Un griego llamado Sinón, primo de Ulises, fue
descubierto por nuestros soldados cuando salieron a
explorar el terreno. Conducido ante el rey Príamo,
declaró que el caballo era una ofrenda a la diosa
Minerva, cuya estatua los griegos habían profanado.
Y al preguntarle el rey por qué era tan grande,
aseguró que era para impedir que pudieran entrarlo
en la ciudad. Según había profetizado uno de sus
sacerdotes, si los troyanos conseguían meterlo
dentro de su ciudadela, Troya dominaría toda el Asia
y podría, incluso, atacar luego Micenas y otras
ciudades griegas y destruirlas en venganza por esta
guerra. Extrañado el rey, de que Sinón se hubiera
quedado en la playa en lugar de marcharse con los
suyos, este aseguró temer que su primo Ulises le
quitara la vida ofreciéndolo como víctima para obtener del dios Eolo vientos favorables. Por ello, había
preferido quedar a merced de los troyanos antes que en manos de su propio pariente.
Cuando recuerdo todo esto, reina Dido, siento desfallecer mi ánimo. Me arden en el corazón las palabras que
pronunció Laocoonte, el sacerdote de Neptuno, cuando vio aquel caballo y le dijeron que era una ofrenda a la
diosa Minerva: “Yo temo al griego aunque presente dones”, respondió, arrojando su lanza contra él.
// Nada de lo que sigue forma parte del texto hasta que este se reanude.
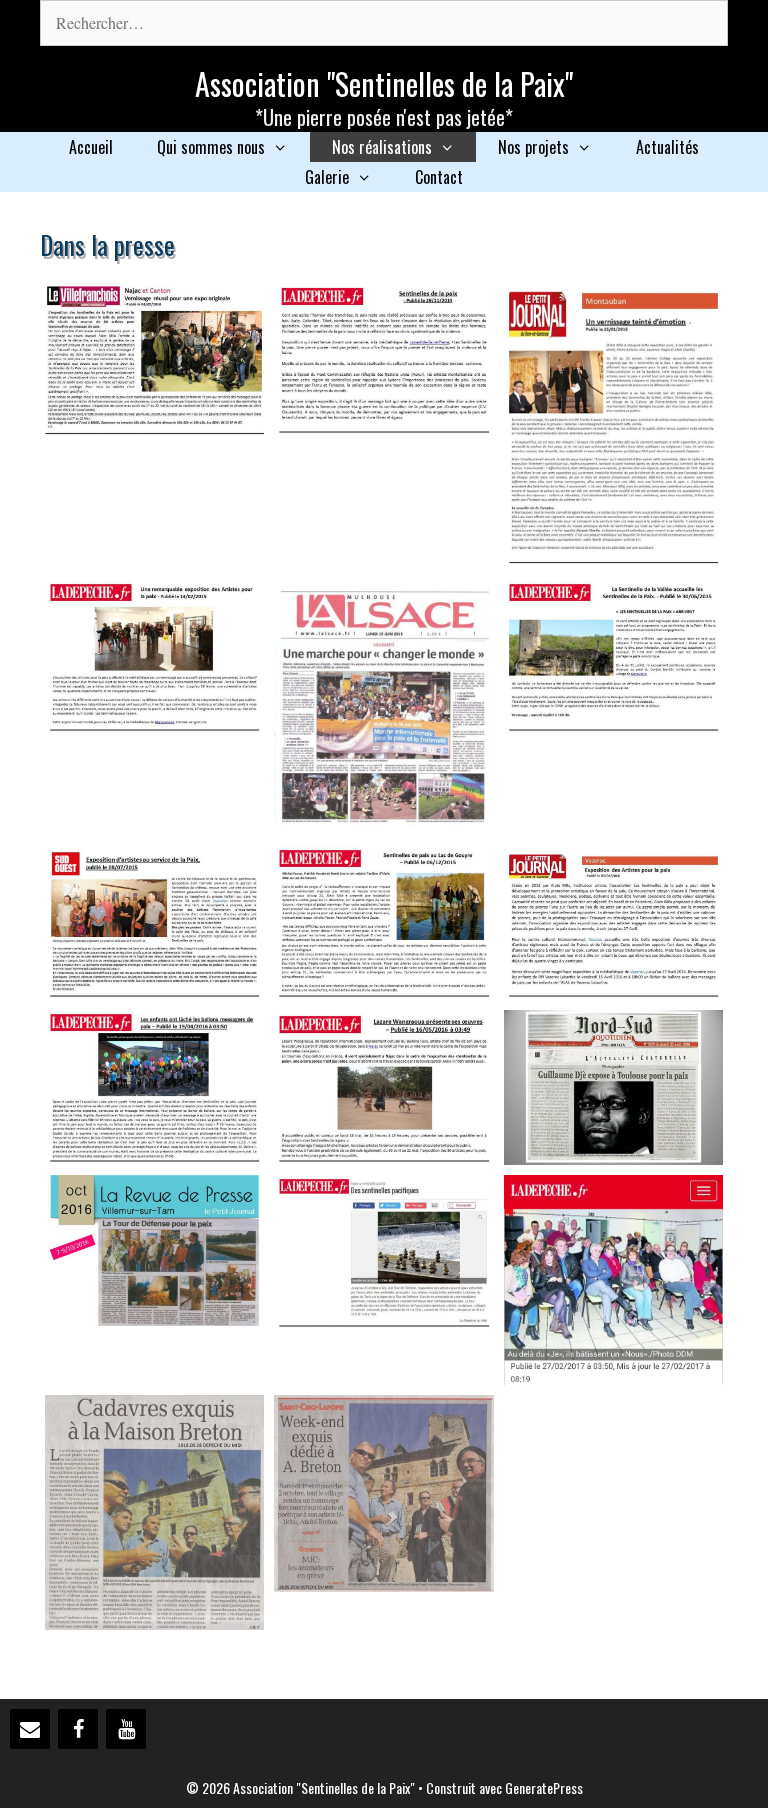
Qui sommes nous (211, 147)
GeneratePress (544, 1787)
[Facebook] (78, 1729)
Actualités (667, 147)
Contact (439, 177)
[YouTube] (126, 1729)
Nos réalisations (382, 147)
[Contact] (30, 1729)
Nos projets (533, 147)
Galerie (327, 177)
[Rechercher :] (384, 22)
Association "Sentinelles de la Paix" (384, 83)
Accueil (91, 147)
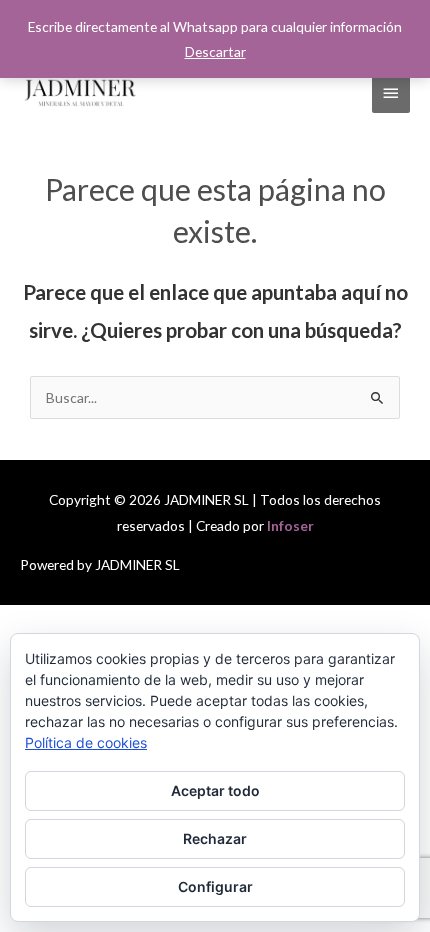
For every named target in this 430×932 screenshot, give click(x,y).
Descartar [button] (215, 51)
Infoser (290, 525)
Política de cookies (86, 742)
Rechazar (215, 838)
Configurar (215, 886)
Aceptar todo (215, 790)
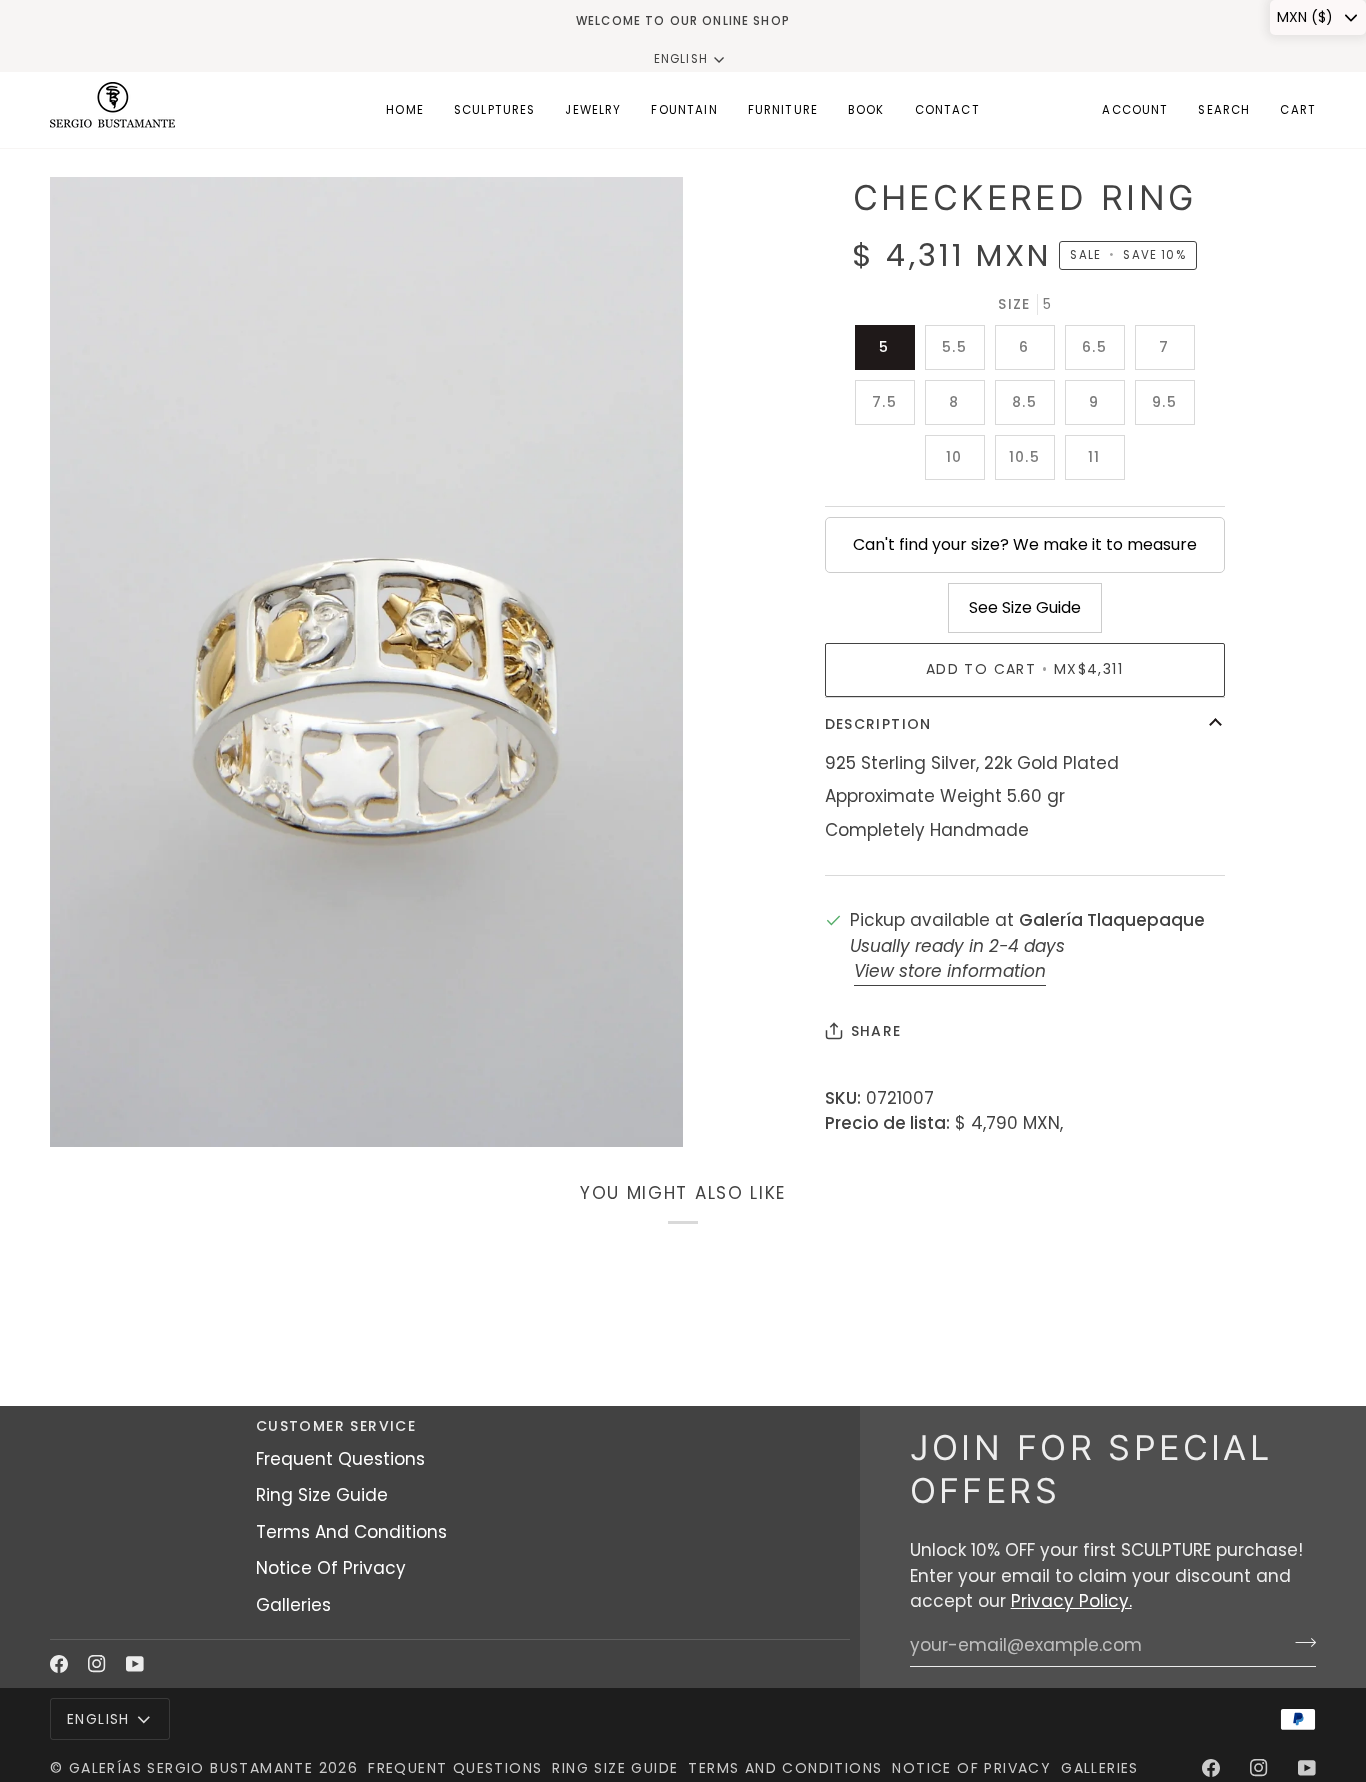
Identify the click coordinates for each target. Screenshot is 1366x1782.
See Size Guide (1025, 607)
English (681, 59)
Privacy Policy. (1071, 1601)
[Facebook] (59, 1664)
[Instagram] (97, 1664)
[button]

También
Casandra, mi prima, advirtió a su padre el rey Príamo y a todos cuantos hallaba por las calles que se trataba
de una trampa, que el vientre del caballo estaba repleto de soldados griegos. Nadie la creyó. Troya estaba
exultante de gozo, enloquecida, y ni yo mismo, con toda clase de ruegos y razones, apelando a la cautela
necesaria un buen gobernante, pude persuadir al rey Príamo: ordenó desmontar los portones, piedras y
almenas de la muralla para que pudiera ser arrastrado al interior de la ciudad aquel caballo, esa máquina de
muerte que traía en sus entrañas nuestra ruina.
Laocoonte se había dirigido al templo de Neptuno a ofrecerle un sacrificio, cuando una gran serpiente de
doble cabeza salió del mar, echando espuma por sus fauces. Arrastró su piel asquerosa por la arena y se
dirigió hacia el santuario de Neptuno mientras los troyanos huían espantados. Allí, tomándolos por sorpresa,
con sus letales anillos apresó a los dos hijos de Laocoonte y al propio sacerdote. Se oyó el crujir de los
huesos de aquellos infelices, sus aullidos de pánico y dolor, la desesperación de Laocoonte al comprender que
no podría librar a sus hijos de una muerte tan terrible mientras él mismo se debatía para deshacerse del
abrazo del monstruo, la boca abierta como una oscura cueva, los ojos desorbitados de horror.
Los troyanos creyeron que era un castigo por haber arrojado su lanza contra el caballo de los griegos, y
redoblaron los esfuerzos para meterlo cuanto antes en Troya.